Горестные и трудные признания! То, что мы узнаем о Печорине из его дневника, из рассказов других действующих лиц, вызывает к нему двойственное чувство. Мы не можем не осуждать Печорина за его отношение к Бэле, к княжне Мери, к Вере, к доброму Максиму Максимычу. Но мы не можем ему не сочувствовать, когда он едко высмеивает аристократическое «водное общество», разбивает козни Грушницкого и его приятелей. Мы не можем не видеть, что Печорин на голову выше окружающих его людей, что он умен, образован, талантлив, храбр, энергичен. Нас отталкивает равнодушие Печорина к людям, его неспособность к настоящей любви, к дружбе, его индивидуализм и эгоизм.
Но Печорин увлекает нас жаждой жизни, стремлением к лучшему, умением критически оценить свои поступки. Он глубоко несимпатичен нам «жалкостью действий», пустой растратой своих сил, теми поступками, которыми он приносит страдания другим людям. Но мы видим, что и сам он глубоко страдает. Характер Печорина сложен и противоречив. Герой романа говорит о себе: «Во мне два человека: один живет в полном смысле этого слова, другой мыслит и судит его...» Каковы причины этой раздвоенности? «Моя беспросветная молодость протекла в борьбе с собой и светом; лучшие мои чувства, боясь насмешки, я хоронил в глубине сердца: они там и умерли. Я говорил правду — мне не верили: я начал обманывать; узнав хорошо свет и пружины общества, я стал искусен в науке жизни...

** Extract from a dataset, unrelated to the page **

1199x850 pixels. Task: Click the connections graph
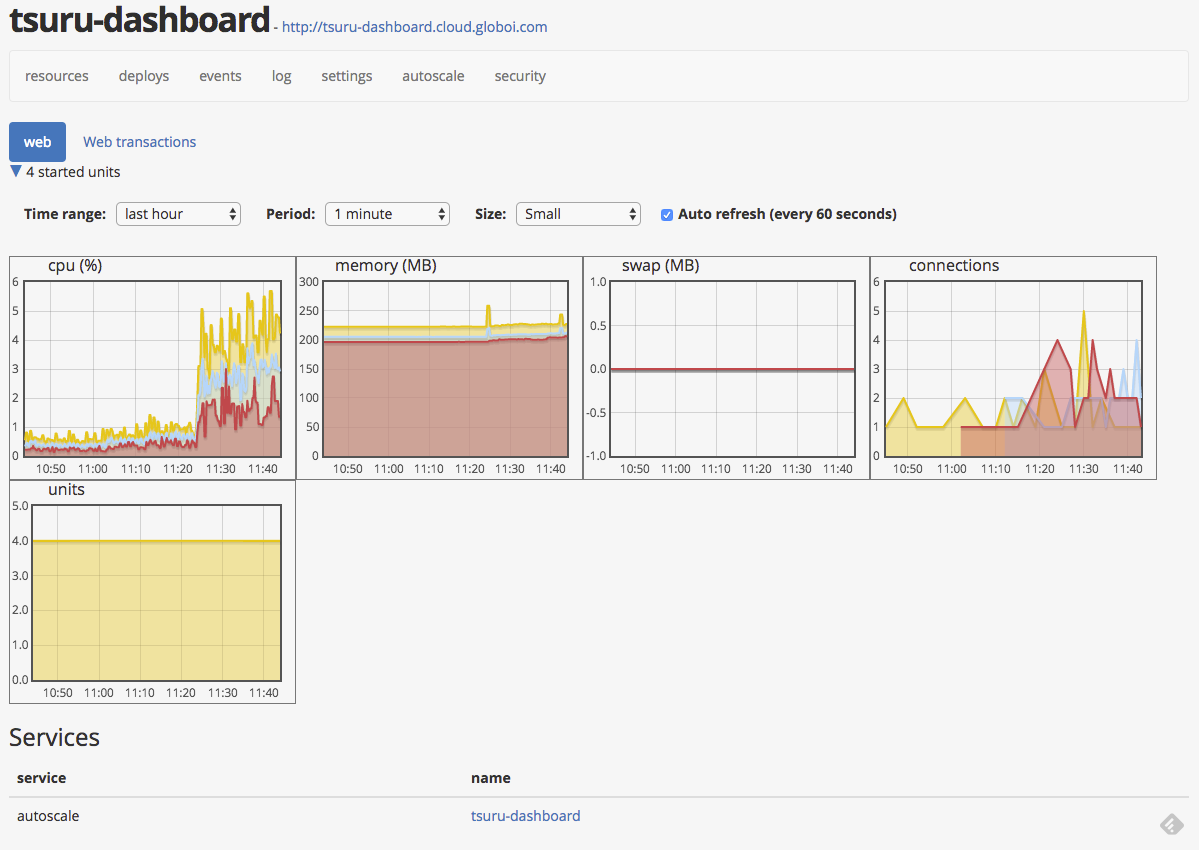pyautogui.click(x=1013, y=368)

» — признается Печорин. Он научился быть скрытным, стал злопамятным, желчным, завистливым, честолюбивым, сделался, по его словам, нравственным калекой. Фигура Грушницкого выделяется среди «московских франтов» и модных «блестящих адъютантов» пятигорского общества. Он — прямой антипод Печорина. Грушницкий играет в разочарование, его поступками движет мелочное самолюбие.